American artist working in digital media

Peggy Weil is an American artist working in digital media.

==Early life and education==
She graduated from Harvard University in 1976, and received a master's degree from Massachusetts Institute of Technology (MIT) in 1982.

At MIT she was a part of the Architecture Machine Group, from 1980–1982, where she worked under Nicholas Negroponte. Currently she is adjunct faculty at USC School of Cinematic Arts.

==Work==
In 1990, she produced A Silly Noisy House, an award-winning CD-ROM with multimedia pioneer The Voyager Company. Her multimedia works continued with Ravensburger Interactive, where her Moving Puzzle CD-ROMs won the 1998 Milia D'Or in Cannes. She created MrMind, a web-based bot who asks, "Can you convince me that you are human?" MrMind has been administering The Blurring Test, a Reverse Turing test, since 1998.

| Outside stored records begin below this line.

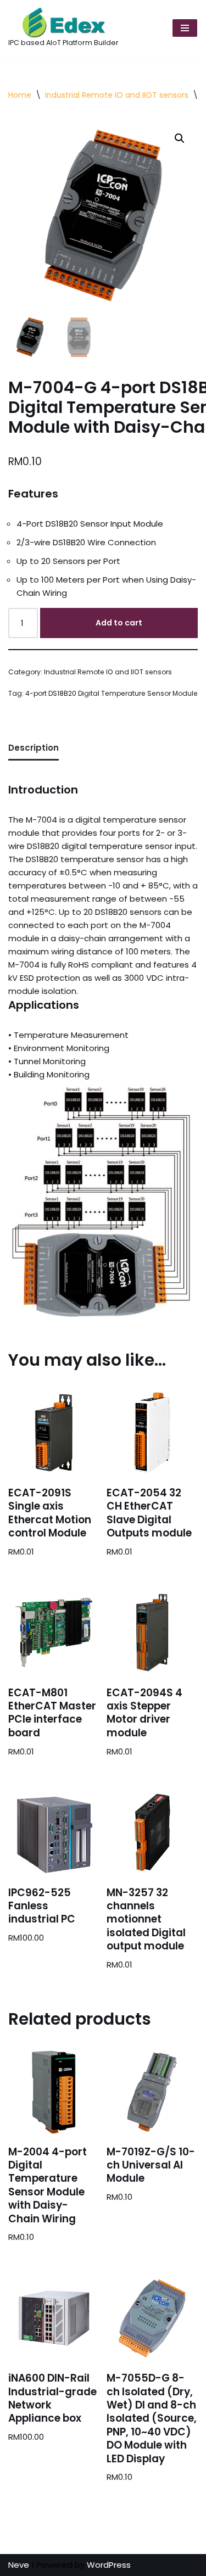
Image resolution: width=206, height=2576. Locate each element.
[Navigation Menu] (185, 28)
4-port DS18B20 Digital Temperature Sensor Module (111, 693)
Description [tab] (33, 747)
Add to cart (119, 622)
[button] (180, 138)
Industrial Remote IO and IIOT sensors (116, 95)
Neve (18, 2565)
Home (19, 95)
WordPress (109, 2565)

In 2007 she co-authored, with Nonny de la Peña, the work Gone Gitmo, a virtual exploration of the Guantanamo Bay prison within Second Life. Along with de la Peña, Weil is widely credited with helping create the genre of immersive journalism. Gone Gitmo was shown in the exhibition, Feedforward, The Angel of History at LABoral (LABoral Centro de Arte y Creación Industrial) in Gijon, Spain, curated by Steve Dietz and Christiane Paul (curator).

In 2011 Weil founded HeadsUP! a global data visualization competition. HeadsUP!2012 used datasets from NASA/JPL's GRACE Satellite (Gravity Recovery and Climate Experiment)and USGS decadal aquifer data to display changes in global groundwater. Richard's Vijgen's winning animation was displayed across 19,000 square feet of digital signboard in Times Square across the Thomson Reuters and NASDAQ signs.

In 2016 Weil, along with Refik Anadol, was commissioned by the City of Los Angeles for the Bloomberg sponsored citywide art biennale, CURRENT:LA Water to create UnderLA, a large scale public projection of the LA Aquifer from The First Street Bridge and Origin of LA River sites.

The Climate Museum's inaugural exhibition in 2018, In Human Time, featured Weil's work, 88 Cores - a 2-mile descent through the Greenland Ice Sheet going back 110,000 years.